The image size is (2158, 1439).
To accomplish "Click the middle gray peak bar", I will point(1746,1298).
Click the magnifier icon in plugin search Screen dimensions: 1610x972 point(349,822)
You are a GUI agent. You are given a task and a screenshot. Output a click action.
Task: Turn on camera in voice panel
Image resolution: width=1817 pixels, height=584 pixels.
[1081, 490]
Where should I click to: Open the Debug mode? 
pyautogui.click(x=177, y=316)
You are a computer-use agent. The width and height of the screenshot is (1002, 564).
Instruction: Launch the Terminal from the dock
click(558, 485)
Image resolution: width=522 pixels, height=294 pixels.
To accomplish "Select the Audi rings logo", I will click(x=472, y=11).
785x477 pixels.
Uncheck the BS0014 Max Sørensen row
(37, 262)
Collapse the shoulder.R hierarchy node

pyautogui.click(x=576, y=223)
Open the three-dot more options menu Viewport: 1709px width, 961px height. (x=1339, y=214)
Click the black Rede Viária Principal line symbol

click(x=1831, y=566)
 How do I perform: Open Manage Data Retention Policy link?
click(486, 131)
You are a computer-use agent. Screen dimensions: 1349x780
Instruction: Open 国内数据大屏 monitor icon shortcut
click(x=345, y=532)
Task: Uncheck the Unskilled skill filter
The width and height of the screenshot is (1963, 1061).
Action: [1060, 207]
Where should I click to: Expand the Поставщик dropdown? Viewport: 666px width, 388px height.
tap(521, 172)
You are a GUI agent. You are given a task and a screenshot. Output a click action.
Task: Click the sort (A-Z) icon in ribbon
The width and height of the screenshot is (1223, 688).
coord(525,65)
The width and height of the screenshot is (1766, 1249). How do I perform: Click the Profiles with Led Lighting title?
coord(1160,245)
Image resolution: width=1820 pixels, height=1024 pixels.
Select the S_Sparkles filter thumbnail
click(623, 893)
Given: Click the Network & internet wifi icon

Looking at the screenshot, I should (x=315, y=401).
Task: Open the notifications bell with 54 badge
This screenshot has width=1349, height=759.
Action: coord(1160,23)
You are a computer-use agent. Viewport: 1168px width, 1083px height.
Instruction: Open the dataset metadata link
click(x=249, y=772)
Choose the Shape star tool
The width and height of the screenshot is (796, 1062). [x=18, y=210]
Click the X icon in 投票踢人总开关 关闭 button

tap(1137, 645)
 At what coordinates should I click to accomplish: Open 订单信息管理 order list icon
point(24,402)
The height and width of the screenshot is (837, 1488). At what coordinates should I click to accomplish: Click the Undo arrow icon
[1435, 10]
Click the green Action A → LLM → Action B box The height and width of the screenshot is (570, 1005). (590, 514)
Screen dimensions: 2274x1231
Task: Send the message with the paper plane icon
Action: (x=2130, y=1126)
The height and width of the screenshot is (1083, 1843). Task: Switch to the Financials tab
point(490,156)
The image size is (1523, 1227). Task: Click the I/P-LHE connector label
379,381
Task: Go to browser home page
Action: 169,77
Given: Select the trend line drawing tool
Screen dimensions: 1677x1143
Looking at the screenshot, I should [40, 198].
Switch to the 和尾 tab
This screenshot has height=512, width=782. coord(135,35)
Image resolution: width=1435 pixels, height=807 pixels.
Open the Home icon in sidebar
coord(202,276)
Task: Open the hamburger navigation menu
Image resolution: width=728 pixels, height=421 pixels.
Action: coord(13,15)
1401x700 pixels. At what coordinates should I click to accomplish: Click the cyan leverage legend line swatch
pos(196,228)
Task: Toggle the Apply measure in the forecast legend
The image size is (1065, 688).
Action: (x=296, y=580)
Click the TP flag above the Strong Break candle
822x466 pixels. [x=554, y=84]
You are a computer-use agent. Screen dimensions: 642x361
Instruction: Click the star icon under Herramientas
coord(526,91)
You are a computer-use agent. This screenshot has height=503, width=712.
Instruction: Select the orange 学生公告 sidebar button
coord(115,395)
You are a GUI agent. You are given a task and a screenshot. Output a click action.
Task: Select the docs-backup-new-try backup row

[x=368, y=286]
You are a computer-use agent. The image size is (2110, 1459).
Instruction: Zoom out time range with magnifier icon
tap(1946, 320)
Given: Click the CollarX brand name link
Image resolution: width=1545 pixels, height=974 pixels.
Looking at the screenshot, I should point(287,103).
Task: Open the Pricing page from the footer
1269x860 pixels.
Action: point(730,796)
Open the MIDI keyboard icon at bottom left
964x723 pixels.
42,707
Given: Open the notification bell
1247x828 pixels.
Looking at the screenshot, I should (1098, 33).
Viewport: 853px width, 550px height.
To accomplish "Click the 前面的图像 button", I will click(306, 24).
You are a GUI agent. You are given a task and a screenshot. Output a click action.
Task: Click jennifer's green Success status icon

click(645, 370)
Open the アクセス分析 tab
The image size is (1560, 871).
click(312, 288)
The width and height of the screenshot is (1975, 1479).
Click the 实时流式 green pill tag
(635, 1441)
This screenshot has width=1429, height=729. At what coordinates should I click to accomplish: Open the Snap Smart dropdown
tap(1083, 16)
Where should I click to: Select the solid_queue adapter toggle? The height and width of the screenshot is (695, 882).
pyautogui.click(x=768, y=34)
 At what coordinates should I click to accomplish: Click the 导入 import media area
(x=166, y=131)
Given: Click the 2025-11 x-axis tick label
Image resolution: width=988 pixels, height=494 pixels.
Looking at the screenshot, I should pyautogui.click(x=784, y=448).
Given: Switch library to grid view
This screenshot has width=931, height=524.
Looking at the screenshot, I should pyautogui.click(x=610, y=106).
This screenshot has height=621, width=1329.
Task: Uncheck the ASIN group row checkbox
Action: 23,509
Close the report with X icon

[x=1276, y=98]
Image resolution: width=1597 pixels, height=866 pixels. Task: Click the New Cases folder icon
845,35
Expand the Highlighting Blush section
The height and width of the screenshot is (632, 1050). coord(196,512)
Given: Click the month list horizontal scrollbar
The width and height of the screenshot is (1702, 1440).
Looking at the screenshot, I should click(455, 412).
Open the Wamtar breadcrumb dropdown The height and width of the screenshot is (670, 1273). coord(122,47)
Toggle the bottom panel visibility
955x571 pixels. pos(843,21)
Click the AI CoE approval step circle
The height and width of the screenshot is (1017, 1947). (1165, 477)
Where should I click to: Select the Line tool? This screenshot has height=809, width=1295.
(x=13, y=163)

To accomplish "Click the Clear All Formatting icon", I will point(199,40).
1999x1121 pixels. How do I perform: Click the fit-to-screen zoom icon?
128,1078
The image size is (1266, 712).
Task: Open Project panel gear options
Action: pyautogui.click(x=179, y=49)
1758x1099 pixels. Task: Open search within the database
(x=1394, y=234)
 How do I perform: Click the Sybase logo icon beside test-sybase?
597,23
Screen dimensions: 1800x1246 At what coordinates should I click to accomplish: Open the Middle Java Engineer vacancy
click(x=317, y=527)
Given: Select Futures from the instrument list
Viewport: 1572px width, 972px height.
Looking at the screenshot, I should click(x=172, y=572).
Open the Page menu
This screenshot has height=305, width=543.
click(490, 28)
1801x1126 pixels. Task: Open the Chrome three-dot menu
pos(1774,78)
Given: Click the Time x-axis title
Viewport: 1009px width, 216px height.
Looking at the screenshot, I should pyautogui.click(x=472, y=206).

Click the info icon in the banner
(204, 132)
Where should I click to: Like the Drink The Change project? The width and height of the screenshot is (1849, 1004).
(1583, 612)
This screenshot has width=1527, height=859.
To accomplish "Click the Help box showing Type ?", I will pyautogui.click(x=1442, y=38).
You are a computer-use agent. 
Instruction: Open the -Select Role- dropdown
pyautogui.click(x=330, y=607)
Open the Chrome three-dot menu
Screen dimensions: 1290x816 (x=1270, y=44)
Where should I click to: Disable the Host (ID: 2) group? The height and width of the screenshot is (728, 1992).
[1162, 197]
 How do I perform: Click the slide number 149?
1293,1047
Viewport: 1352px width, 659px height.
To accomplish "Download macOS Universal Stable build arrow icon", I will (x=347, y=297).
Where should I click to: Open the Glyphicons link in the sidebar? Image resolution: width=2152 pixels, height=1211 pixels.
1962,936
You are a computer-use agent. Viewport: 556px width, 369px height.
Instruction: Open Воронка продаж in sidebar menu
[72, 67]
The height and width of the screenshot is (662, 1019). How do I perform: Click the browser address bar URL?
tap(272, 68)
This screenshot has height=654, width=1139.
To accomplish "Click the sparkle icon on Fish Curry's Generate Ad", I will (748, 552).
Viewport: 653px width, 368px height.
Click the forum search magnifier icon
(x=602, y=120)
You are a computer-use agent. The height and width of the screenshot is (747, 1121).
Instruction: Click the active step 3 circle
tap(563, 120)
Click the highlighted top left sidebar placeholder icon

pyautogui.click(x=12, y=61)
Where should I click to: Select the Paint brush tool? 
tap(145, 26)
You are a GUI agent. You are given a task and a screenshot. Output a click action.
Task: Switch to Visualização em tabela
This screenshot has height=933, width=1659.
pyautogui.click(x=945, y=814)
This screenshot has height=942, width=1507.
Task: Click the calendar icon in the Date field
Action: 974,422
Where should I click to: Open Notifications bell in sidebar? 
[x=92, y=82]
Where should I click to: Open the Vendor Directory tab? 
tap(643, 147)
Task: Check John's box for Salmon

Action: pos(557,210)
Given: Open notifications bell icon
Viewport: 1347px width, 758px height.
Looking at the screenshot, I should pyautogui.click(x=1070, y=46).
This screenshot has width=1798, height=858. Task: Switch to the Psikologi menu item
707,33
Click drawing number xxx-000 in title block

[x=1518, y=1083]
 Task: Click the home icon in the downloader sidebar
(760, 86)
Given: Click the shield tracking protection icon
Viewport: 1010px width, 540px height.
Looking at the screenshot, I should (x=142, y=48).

+-------+

**YOUR OBJECTIVE:**
Write out each line of the data that holds the string "will".

**EXERCISE RESULT:**
To accomplish "Click the middle gray peak bar", I will point(1746,1298).
To accomplish "Select the Audi rings logo", I will click(x=472, y=11).
To accomplish "Click the 前面的图像 button", I will click(306, 24).
To accomplish "Click the Clear All Formatting icon", I will point(199,40).
To accomplish "Click the Help box showing Type ?", I will pyautogui.click(x=1442, y=38).
To accomplish "Download macOS Universal Stable build arrow icon", I will (x=347, y=297).
To accomplish "Click the sparkle icon on Fish Curry's Generate Ad", I will (748, 552).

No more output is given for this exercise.